The preferred option crosses the Moruya River floodplain at its widest part. This will have a huge visual impact on the river and its surrounding landscapes as well as the setting of the Moruya township with its beautiful natural vistas. It will also affect the largest area of productive agricultural land along the river and cause major disruption to farming activities, as well as changes to the character of the affected farmland and the flow of floodwaters across this land. By crossing the Moruya River floodplain at its widest part, the preferred option will impact on the greatest area of high conservation value wetlands and threatened vegetation, as well as creeks that feed into these nationally important wetlands. The preferred route also cuts through a large remnant of endangered woodland that connects to extensive forest areas to the east severing wildlife corridors and making this route potentially more bushfire prone. The longer the bypass, the more properties that are impacted by it, either directly or indirectly. There is no information in the Options report about how many properties or dwellings are likely to be affected by each of the short-listed options, yet this should have been an important consideration in choosing a preferred route. It would seem obvious that the shorter the preferred bypass route, the less the impact would be on farmland, dwellings, the environment and the visual amenity of Moruya.

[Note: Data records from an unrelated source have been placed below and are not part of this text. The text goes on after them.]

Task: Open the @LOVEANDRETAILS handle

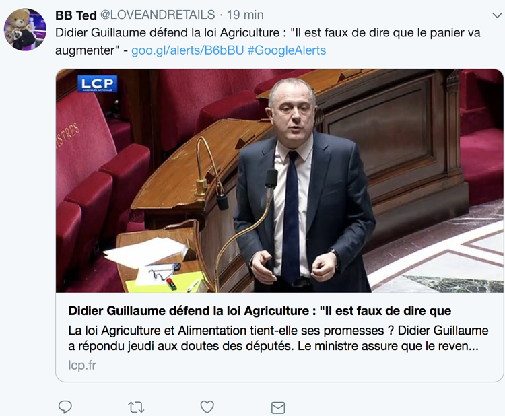Action: coord(158,15)
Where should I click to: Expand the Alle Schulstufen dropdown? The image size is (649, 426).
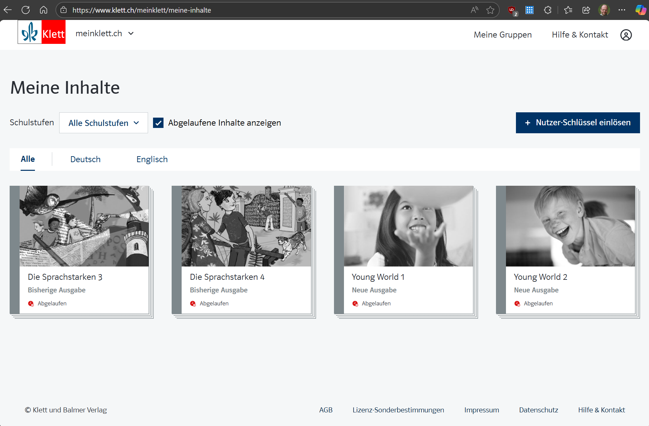(x=103, y=123)
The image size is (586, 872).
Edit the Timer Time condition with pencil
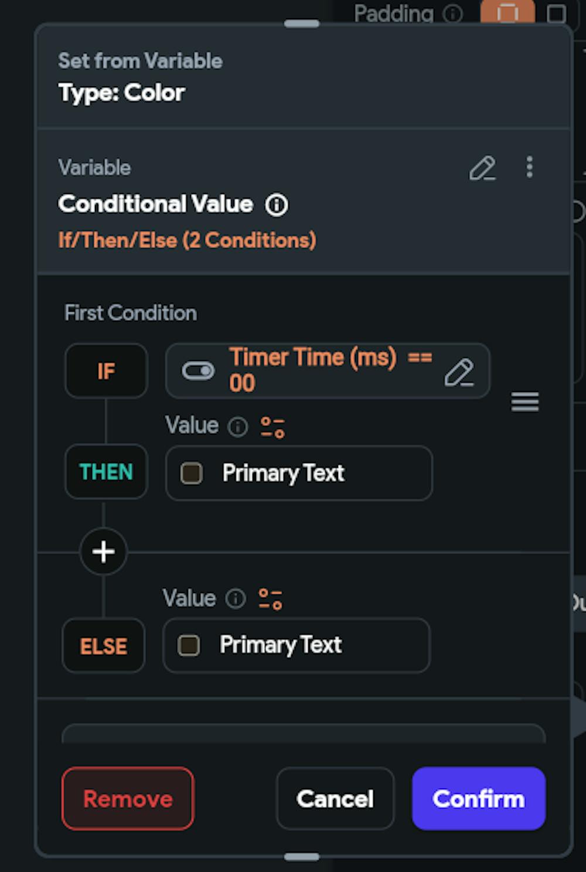(x=458, y=372)
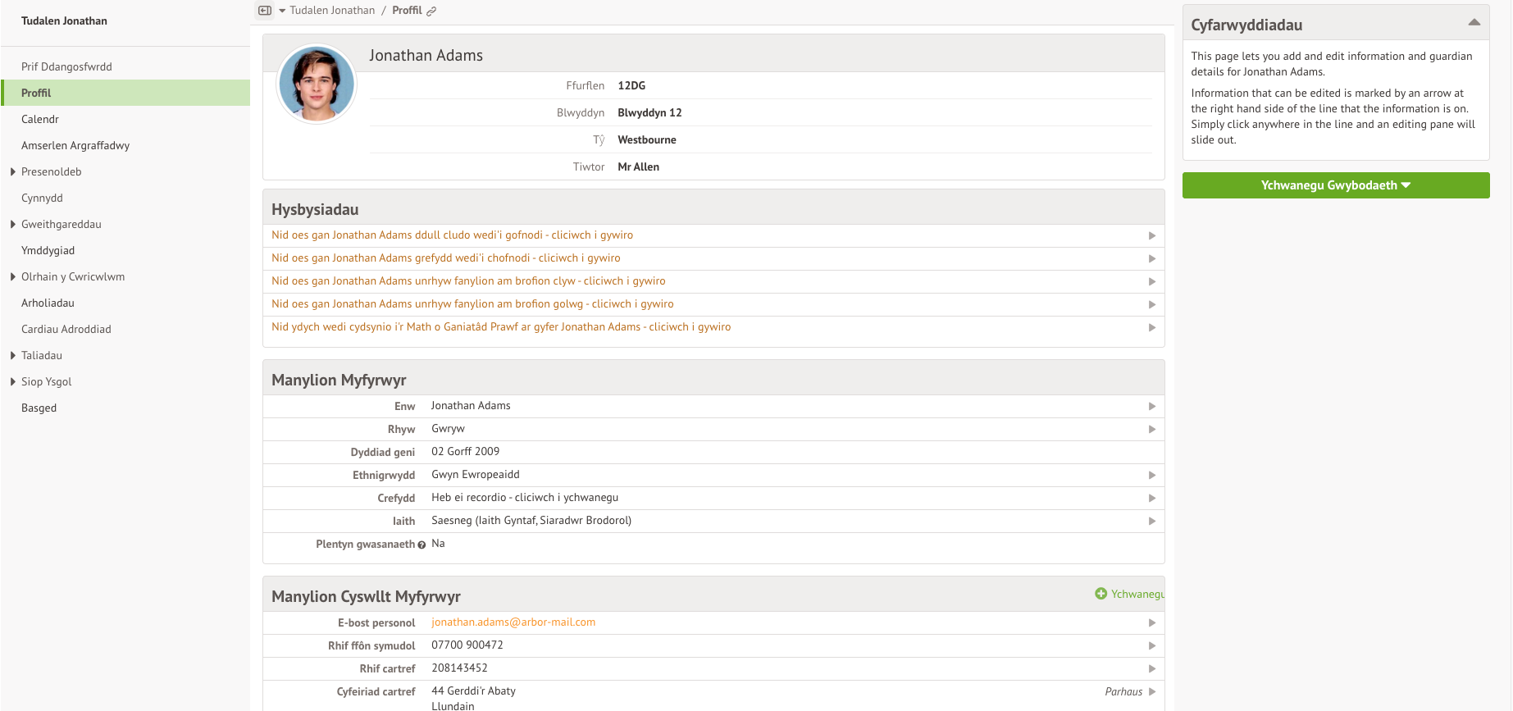The height and width of the screenshot is (711, 1513).
Task: Open Calendr in the sidebar
Action: pyautogui.click(x=40, y=120)
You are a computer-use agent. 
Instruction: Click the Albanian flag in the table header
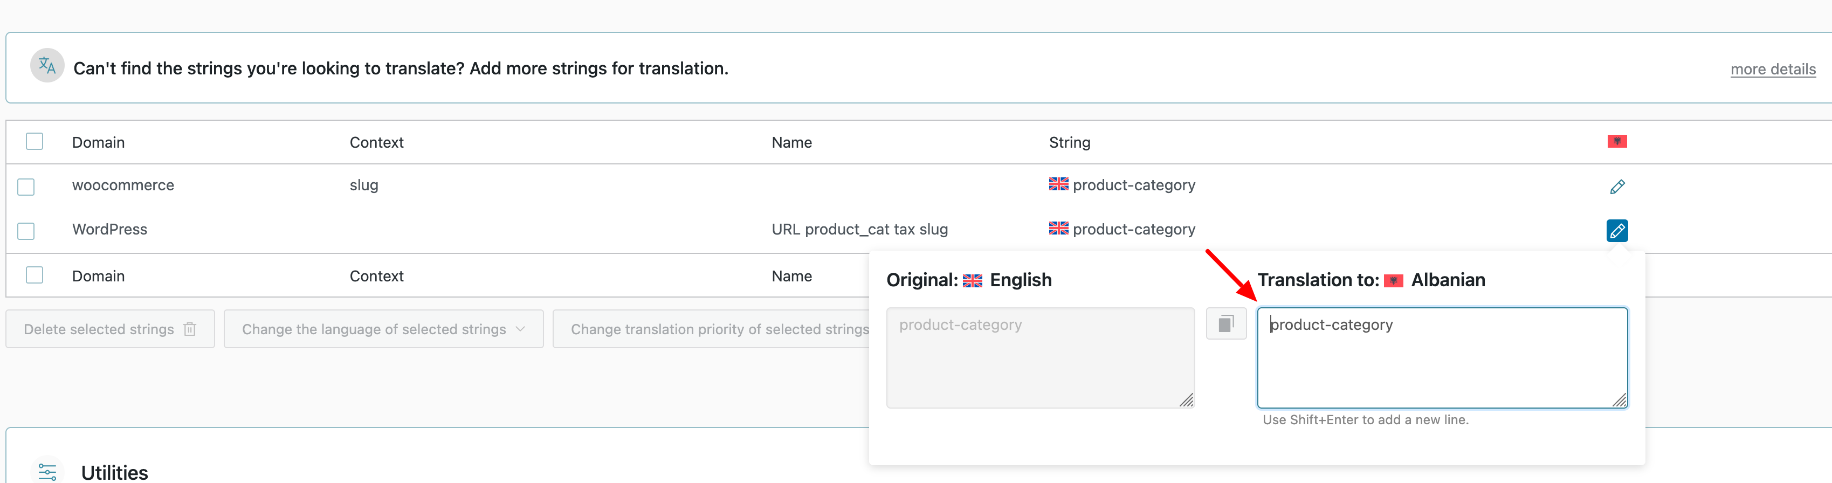click(1617, 142)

The preferred bypass route has been located as far as possible from town to reduce noise impacts. However, Moruya’s small business owners that rely on passing traffic outside peak holiday periods are concerned that the further the bypass is from town, the less likely it will be that travellers will visit Moruya, which is not in itself a tourist destination. All other bypasses on the south coast run along the edge of their towns which are visible from the highway. Regardless of where this elevated bypass is located, it will generate noise that will carry across the Moruya floodplain, particularly if the traffic is travelling at 100kph, as predicted by Transport for NSW. Other south coast towns that have been bypassed have noise barriers installed to reduce the amenity impacts on the nearby towns. There is no discussion in any of the documents about how traffic noise will be managed and there is no real consideration of the impacts of the bypass on small business.


Conclusion

It seems that the main reason that the Transport for NSW project team chose the preferred option for the Moruya bypass was because of its distance from town even though it is longer, visually more intrusive, environmentally more destructive and will result in the direct loss of more property. It is also likely to have a significantly higher cost than any shorter option. Moruya needs a bypass, but the shorter and less destructive it is, the better. The community cannot support the preferred route for the bypass without fully understanding the scale and impacts of the proposal. The information that has been provided so far is not sufficient for the community to make a fully informed decision and we have not been provided with adequate time to ensure that that any decision we do make is the best one for the town and its residents.